Higher and Higher Go the Skyscrapers
A new round of supertalls is slated for cities around the world. The Burj Khalifa in Dubai and China’s Shanghai Tower are the current record holders. Shanghai Tower was engineered as a twisting, spiral shape to reduce the impacts of wind—totally necessary in supertall buildings especially those in locations where typhoons are possible. Plus, this unusual shape just happens to be significantly cheaper to build than the old rectangular structures.
Jane’s Carousel in Brooklyn, NY is a jewel-box enclosure to protect a newly restored historic carousel, adjacent to the Brooklyn Bridge. The pavilion is square, 72 feet per side and 26 feet tall. Two walls have operable acrylic doors and the other two are fixed mullion-less acrylic panels.
One Jackson Square in New York City is a luxury residential building with retail space constructed atop the subway tunnels. It features a unique façade of undulating curtain wall surfaces, containing in-fills of glass and metal panels. The weight of the building sits on base isolation springs and the Eighth Avenue subway tunnel. The springs isolate the noise and vibration of the trains from the apartment occupants above.
Hunters Point Community Library will be a 6-story, 80-foot-tall rectangular concrete building that features large, irregular cut-outs in the concrete walls which are reinforced inside with steel bars to give the walls strength and prevent the concrete from forming unsightly cracks. The number and location of the steel bars help transfer the loads in the building’s walls – due to gravity, wind, and earthquakes – from the roof to the ground. Building modeling computer programs created a stress diagram that indicates areas in the wall where there is higher stress and lower stress, and the bars are placed accordingly.
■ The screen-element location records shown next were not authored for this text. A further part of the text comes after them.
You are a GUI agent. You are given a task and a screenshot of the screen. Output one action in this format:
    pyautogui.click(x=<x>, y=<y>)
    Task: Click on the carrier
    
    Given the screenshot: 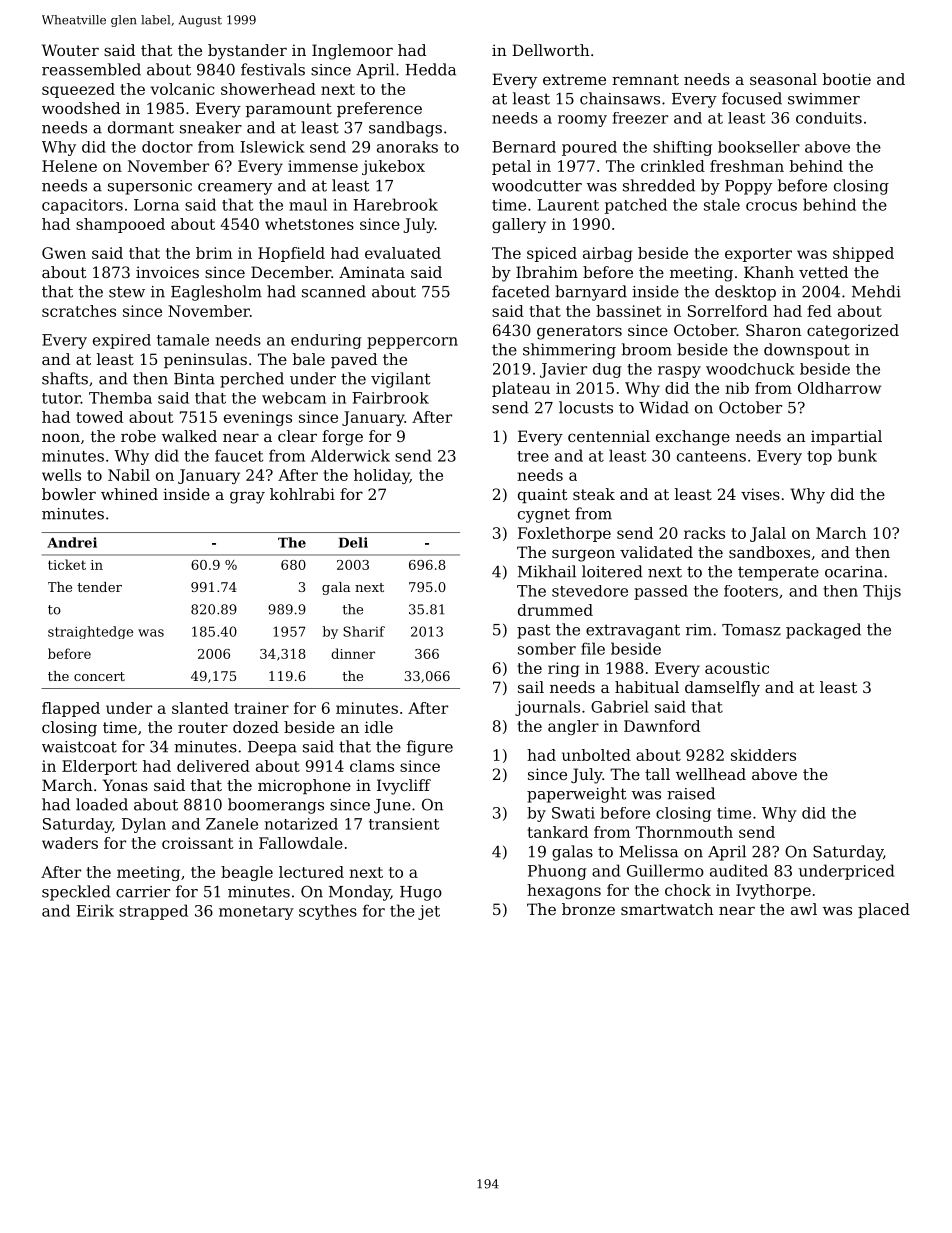 What is the action you would take?
    pyautogui.click(x=143, y=892)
Structural and civil engineers work together to create spans over water and over land, going for the most elegant and safest possible structure. Strong supports, strong spans, and a strong visual are the basics—and it’s amazing how many different varieties engineers come up with.
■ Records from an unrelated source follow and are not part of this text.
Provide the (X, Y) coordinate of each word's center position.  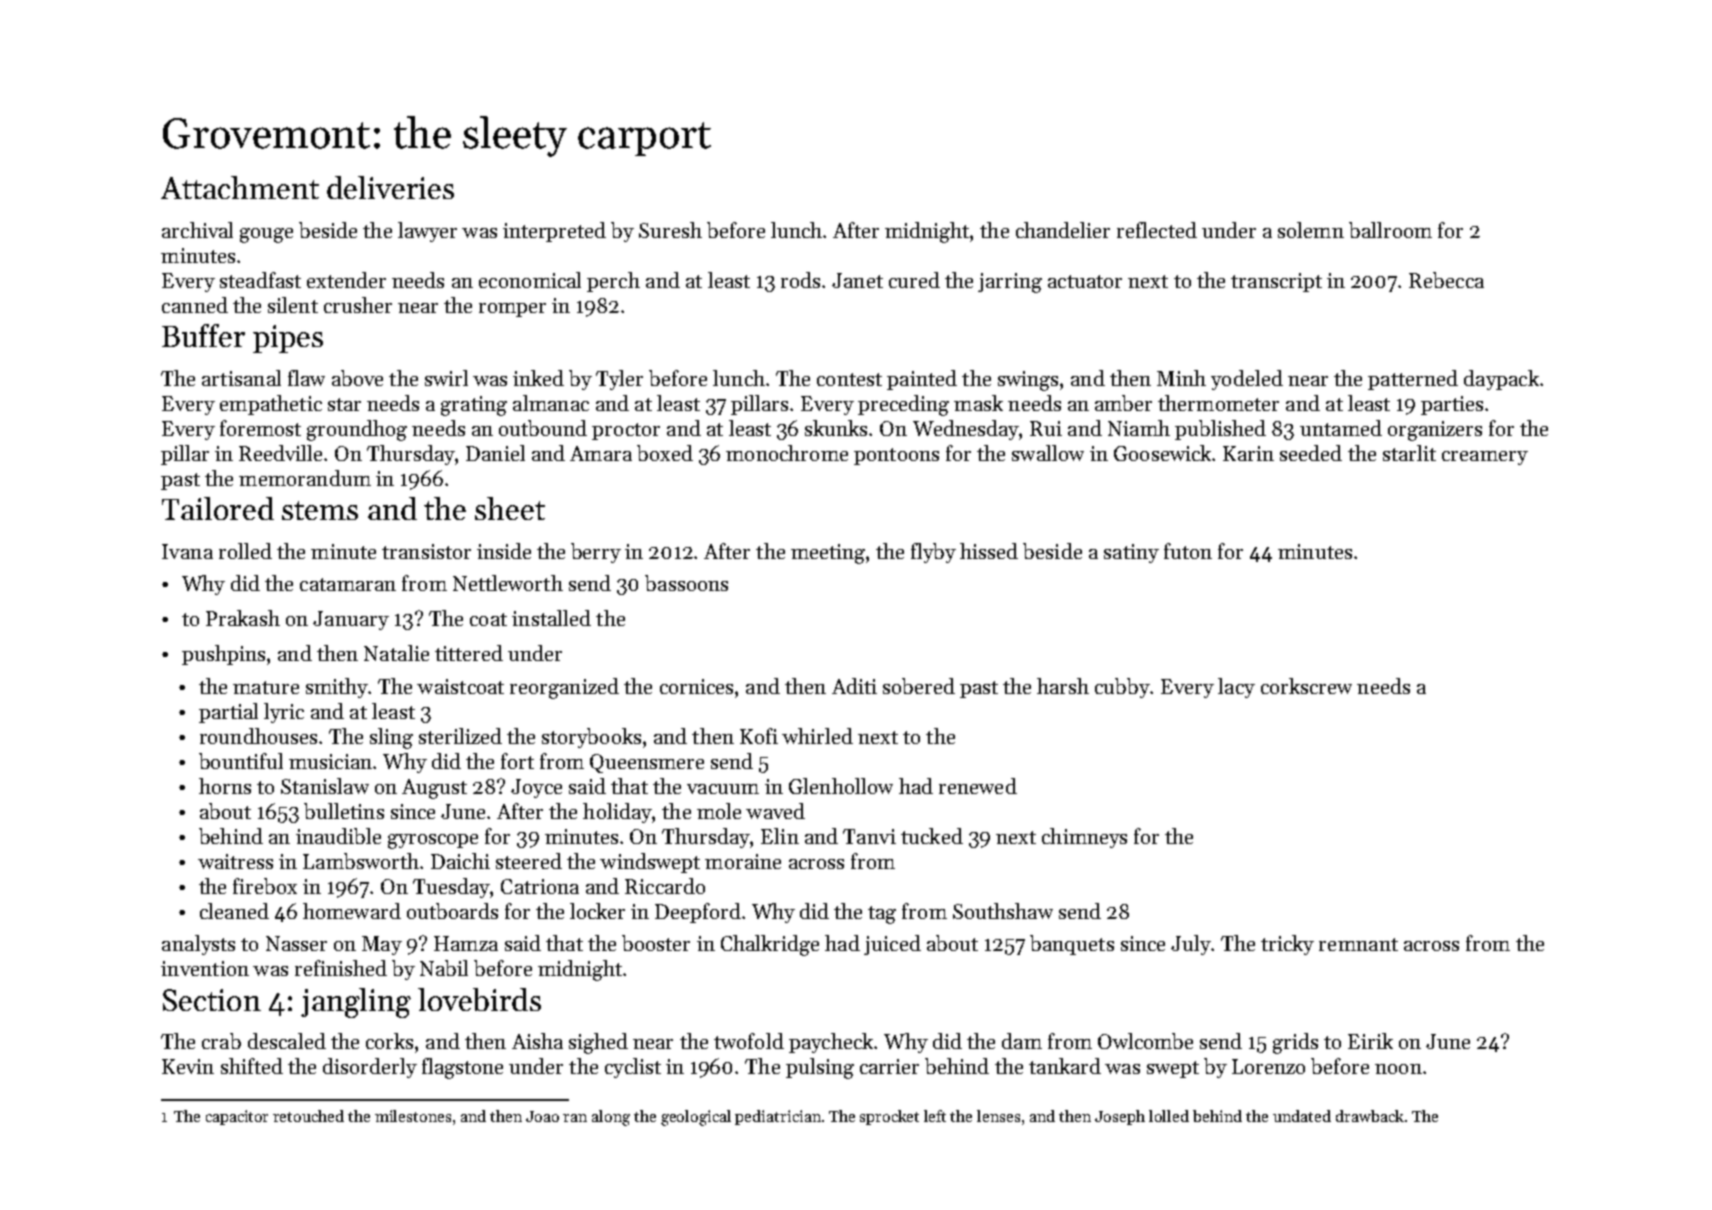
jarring (1010, 283)
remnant (1358, 944)
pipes (288, 339)
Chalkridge (770, 945)
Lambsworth (361, 861)
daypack (1501, 380)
Walk Over the Grand Canyon
It’s horseshoe-shaped and glass-bottomed and lets you walk out over the Grand Canyon—almost a mile above the base of the canyon. If your first response is eeek, don’t worry: structural engineers have been there to assure your walk in the sky is ultra safe.
Traditional Sports, Extreme Engineering
Sports arenas have come a long way from just bleachers around a dusty field. Just look at the Mercedes-Benz stadium in Atlanta, home of the Falcons. The roof is totally dramatic, inspired by Greek architecture, and will open in close in about 10 minutes. There’s a 16-story-high floor-to-ceiling glass wall that gives you a great view of the city, thousands of solar panels, and the world’s largest video screen that wraps around the field. A winner for fans of sports and engineering!
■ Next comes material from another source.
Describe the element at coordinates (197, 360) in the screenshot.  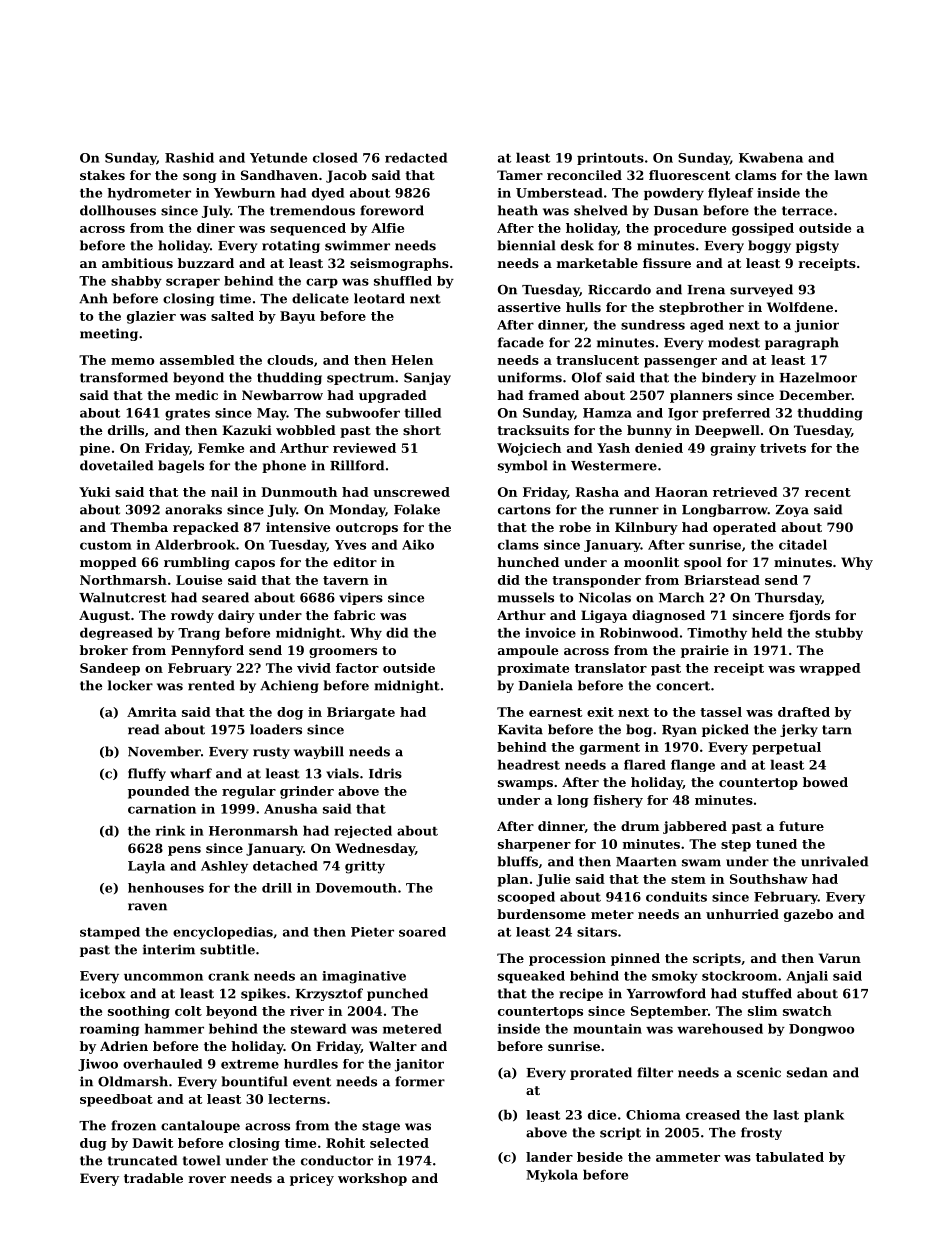
I see `assembled` at that location.
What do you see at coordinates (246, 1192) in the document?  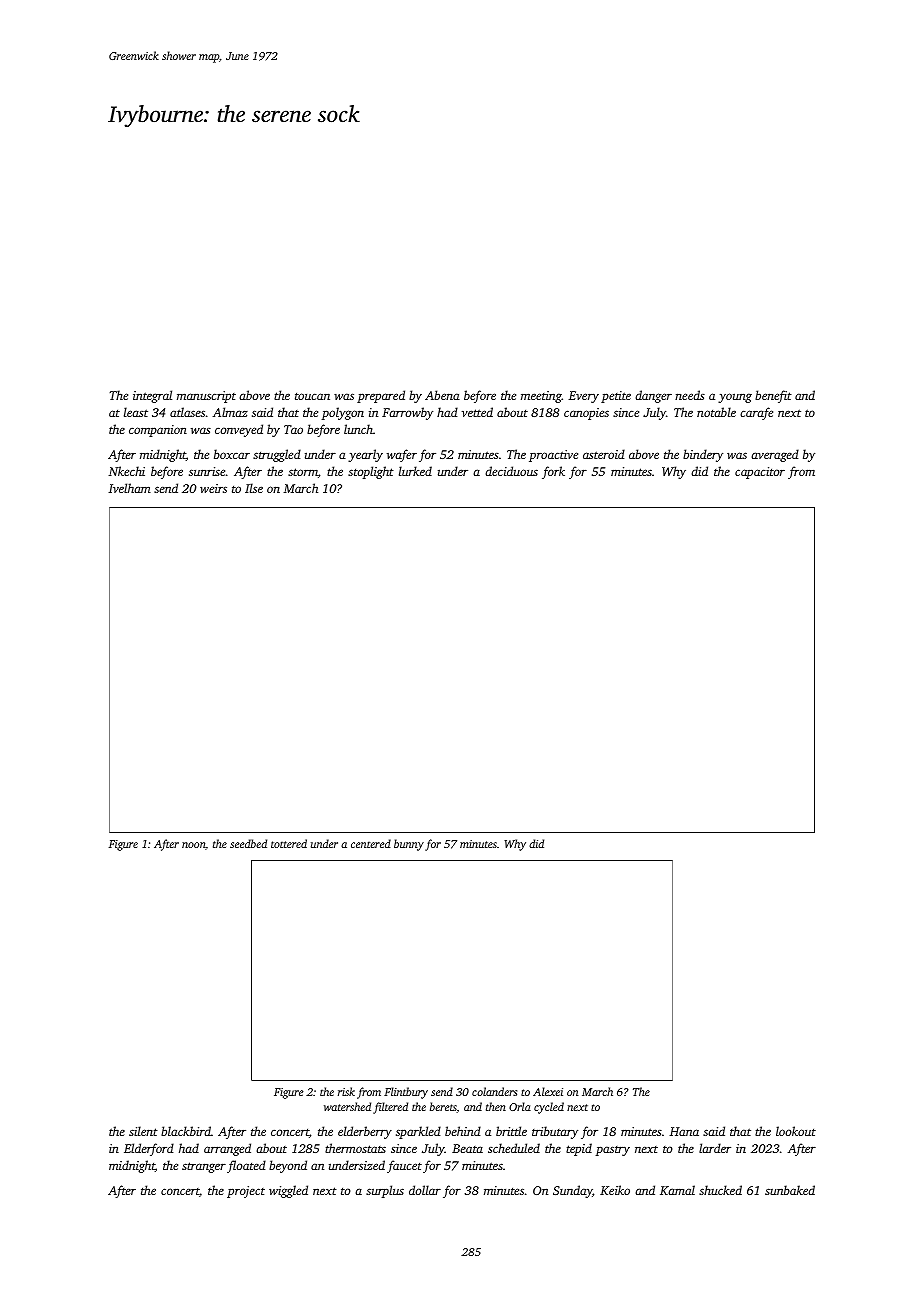 I see `project` at bounding box center [246, 1192].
The new Yankee Stadium, located in the Bronx in New York City, opened in 2009 and is the home ballpark for the New York Yankees of Major League Baseball.
BIM Makes it Better
Building Information Modeling, or BIM—three little letters that are revolutionizing the building process. Design a structure, draw it, put it in the computer and everyone can see what the building will look like even before ground is broken. Architects and engineers can all work on it together, change the design, update it, refine it so everyone knows what’s going on—and without a single old fashioned blueprint or paper drawing have to be sent around to the entire team. Structural engineers are using the BIM software created by software engineers to analyze and improve today’s complex buildings.
To see BIM in action, check out this video.
What’s 150 feet tall, got more than 2,400 steps, 80 landings, and 154 flights of stairs—and lets you get a ton of spectacular views of New York City? The Vessel at Hudson Yards, a gigantic steel structure you can climb all over to see the Big Apple from different angles. Structural engineers know how to make a go of so many things!